Please include the following items when submitting your revised manuscript:

  • A rebuttal letter that responds to each point raised by the academic editor and reviewer(s). You should upload this letter as a separate file labeled 'Response to Reviewers'.

  • A marked-up copy of your manuscript that highlights changes made to the original version. You should upload this as a separate file labeled 'Revised Manuscript with Track Changes'.

  • An unmarked version of your revised paper without tracked changes. You should upload this as a separate file labeled 'Manuscript'.

If you would like to make changes to your financial disclosure, please include your updated statement in your cover letter. Guidelines for resubmitting your figure files are available below the reviewer comments at the end of this letter.

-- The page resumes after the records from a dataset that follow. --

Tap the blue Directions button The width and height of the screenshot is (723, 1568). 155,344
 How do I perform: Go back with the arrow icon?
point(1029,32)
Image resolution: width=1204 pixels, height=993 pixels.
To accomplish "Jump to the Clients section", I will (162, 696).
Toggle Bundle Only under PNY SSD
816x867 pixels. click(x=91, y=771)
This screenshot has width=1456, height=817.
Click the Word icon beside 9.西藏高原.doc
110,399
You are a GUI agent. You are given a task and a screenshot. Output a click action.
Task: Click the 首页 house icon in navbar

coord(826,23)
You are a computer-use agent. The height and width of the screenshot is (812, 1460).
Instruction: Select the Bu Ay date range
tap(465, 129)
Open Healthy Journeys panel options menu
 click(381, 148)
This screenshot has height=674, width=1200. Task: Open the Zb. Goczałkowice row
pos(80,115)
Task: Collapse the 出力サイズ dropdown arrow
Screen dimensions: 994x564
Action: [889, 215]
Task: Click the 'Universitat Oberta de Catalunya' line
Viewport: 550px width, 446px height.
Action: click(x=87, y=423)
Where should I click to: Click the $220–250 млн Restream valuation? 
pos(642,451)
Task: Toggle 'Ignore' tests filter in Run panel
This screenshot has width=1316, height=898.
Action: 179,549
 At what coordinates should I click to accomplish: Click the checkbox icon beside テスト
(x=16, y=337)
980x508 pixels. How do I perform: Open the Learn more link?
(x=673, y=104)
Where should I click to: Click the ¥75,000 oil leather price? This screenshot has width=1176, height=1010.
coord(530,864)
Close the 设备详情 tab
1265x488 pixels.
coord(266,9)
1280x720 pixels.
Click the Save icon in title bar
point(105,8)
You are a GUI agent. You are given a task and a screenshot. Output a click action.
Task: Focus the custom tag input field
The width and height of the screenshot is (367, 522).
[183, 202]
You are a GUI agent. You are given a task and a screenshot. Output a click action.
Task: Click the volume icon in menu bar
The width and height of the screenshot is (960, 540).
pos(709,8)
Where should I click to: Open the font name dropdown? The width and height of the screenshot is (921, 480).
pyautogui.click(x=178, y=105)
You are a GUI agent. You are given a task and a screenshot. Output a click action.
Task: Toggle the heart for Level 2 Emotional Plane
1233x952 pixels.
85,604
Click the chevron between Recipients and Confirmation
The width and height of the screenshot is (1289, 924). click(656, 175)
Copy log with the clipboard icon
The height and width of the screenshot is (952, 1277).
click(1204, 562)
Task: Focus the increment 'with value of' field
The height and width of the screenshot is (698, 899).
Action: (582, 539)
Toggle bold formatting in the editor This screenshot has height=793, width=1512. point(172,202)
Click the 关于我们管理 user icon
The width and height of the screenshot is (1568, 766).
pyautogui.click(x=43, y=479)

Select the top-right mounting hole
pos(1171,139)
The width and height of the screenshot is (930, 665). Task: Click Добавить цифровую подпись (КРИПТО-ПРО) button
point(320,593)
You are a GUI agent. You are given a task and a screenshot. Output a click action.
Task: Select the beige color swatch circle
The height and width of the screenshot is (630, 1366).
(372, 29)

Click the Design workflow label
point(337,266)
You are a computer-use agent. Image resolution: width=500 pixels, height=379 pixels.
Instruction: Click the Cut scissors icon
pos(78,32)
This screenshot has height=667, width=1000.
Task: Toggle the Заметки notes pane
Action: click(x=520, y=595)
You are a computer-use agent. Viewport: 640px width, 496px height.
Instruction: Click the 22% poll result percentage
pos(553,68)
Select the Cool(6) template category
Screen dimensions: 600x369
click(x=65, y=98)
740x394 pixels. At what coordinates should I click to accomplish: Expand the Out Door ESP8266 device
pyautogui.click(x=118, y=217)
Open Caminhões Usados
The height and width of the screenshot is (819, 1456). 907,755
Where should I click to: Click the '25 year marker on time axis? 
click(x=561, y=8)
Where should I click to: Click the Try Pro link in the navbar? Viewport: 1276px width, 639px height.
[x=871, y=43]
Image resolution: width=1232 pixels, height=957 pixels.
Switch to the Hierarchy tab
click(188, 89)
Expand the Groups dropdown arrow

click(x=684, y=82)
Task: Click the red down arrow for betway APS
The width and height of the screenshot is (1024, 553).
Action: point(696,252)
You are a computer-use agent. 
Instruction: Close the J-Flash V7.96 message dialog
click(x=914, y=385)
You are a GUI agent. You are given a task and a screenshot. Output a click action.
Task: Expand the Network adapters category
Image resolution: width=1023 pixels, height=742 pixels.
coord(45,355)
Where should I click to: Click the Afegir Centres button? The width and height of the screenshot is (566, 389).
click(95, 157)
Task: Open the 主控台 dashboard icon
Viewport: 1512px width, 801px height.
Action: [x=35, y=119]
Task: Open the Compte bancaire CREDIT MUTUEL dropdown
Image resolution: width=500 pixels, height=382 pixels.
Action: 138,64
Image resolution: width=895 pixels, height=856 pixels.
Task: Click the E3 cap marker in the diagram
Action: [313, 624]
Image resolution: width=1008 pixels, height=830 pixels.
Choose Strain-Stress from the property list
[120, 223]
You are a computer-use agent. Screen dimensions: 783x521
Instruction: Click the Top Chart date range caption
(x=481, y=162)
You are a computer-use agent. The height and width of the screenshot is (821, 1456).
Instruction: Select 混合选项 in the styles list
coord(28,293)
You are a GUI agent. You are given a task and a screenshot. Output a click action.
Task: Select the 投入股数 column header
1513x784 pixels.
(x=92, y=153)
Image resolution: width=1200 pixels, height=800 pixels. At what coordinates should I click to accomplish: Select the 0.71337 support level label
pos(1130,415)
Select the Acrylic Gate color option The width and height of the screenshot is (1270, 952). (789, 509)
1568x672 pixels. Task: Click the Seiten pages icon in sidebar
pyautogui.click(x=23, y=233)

If applicable, we recommend that you deposit your laboratory protocols in protocols.io to enhance the reproducibility of your results. Protocols.io assigns your protocol its own identifier (DOI) so that it can be cited independently in the future. For instructions see: http://journals.plos.org/plosone/s/submission-guidelines#loc-laboratory-protocols

We look forward to receiving your revised manuscript.

Kind regards,

Aleksandar R. Zivkovic

Academic Editor

PLOS ONE

Journal requirements:

When submitting your revision, we need you to address these additional requirements.

1. Please ensure that your manuscript meets PLOS ONE's style requirements, including those for file naming. The PLOS ONE style templates can be found at

https://journals.plos.org/plosone/s/file?id=wjVg/PLOSOne_formatting_sample_main_body.pdf and

https://journals.plos.org/plosone/s/file?id=ba62/PLOSOne_formatting_sample_title_authors_affiliations.pdf

2. Please note that there appears to be a discrepancy in the number of participants, variously given as n=2094 and n=2062.

3. Please provide additional details regarding participant consent. In the ethics statement in the Methods and online submission information, please ensure that you have specified what type you obtained (for instance, written or verbal, and if verbal, how it was documented and witnessed). If your study included minors, state whether you obtained consent from parents or guardians. If the need for consent was waived by the ethics committee, please include this information.

4.We note that you have indicated that data from this study are available upon request. PLOS only allows data to be available upon request if there are legal or ethical restrictions on sharing data publicly. For information on unacceptable data access restrictions, please see http://journals.plos.org/plosone/s/data-availability#loc-unacceptable-data-access-restrictions.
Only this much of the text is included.